Eight northeast Georgia counties will soon have access to faster broadband connections than ever before.
The final pieces of a 260-mile broadband ring from Atlanta north through the Georgia mountains will be in place by the end of the month. The ring is the backbone of a new $42 million fiber-optic network that, by the end of the year, will branch off into a thousand-miles of connections to businesses, schools and more than 300-thousand people.
“We proposed it as an economic development program to recruit businesses to the area that need high-speed internet,” said Bruce Abraham, North Georgia Network president and CEO. “A lot of our focus this year is to make this available to companies that want to locate here or are here and need expanded communications.”
The broadband project will serve Dawson, Forsyth, Habersham, Lumpkin, Rabun, Towns, Union and White counties. A $33 million federal stimulus grant is paying for most of it, with local money covering the remaining $9 million cost.

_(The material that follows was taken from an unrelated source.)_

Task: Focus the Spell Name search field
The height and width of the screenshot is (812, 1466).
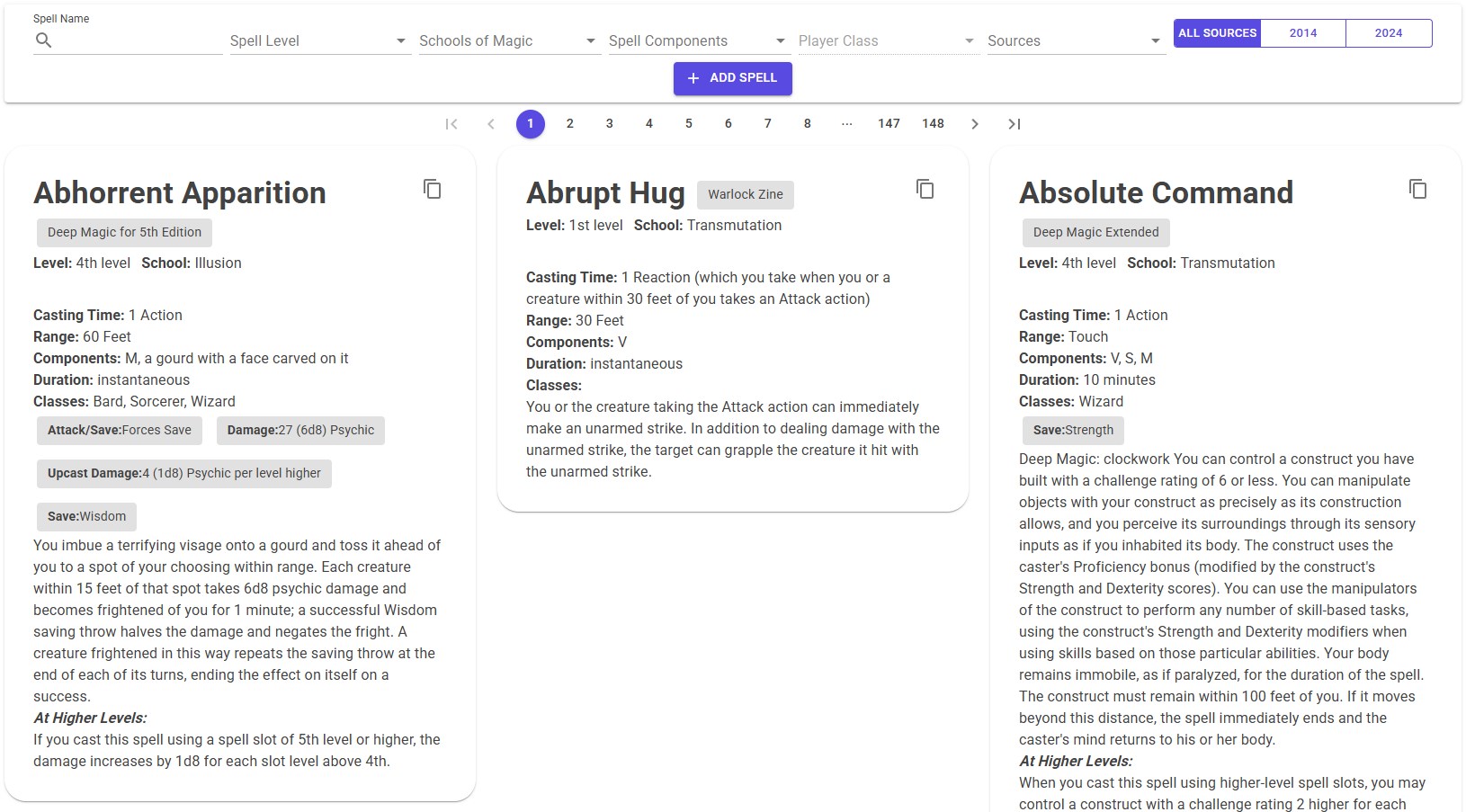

“Your typical business connection is a DSL line, a copper connection. It’s maybe 12 megabits,” Abraham said. “Just at the beginning, we can offer a gigabit connection from a fiber drop to these businesses, which is a great leap forward for them. They can do things that they haven’t even dreamed they can do up here.”
In addition to the economic development prospects, Abraham said the new access will benefit schools, health care facilities and government.
Work on the complete thousand-plus miles of fiber-optic connections should be finished by the end of the year.
Vice President Joe Biden came to Georgia two years ago to announce the federal money for the project.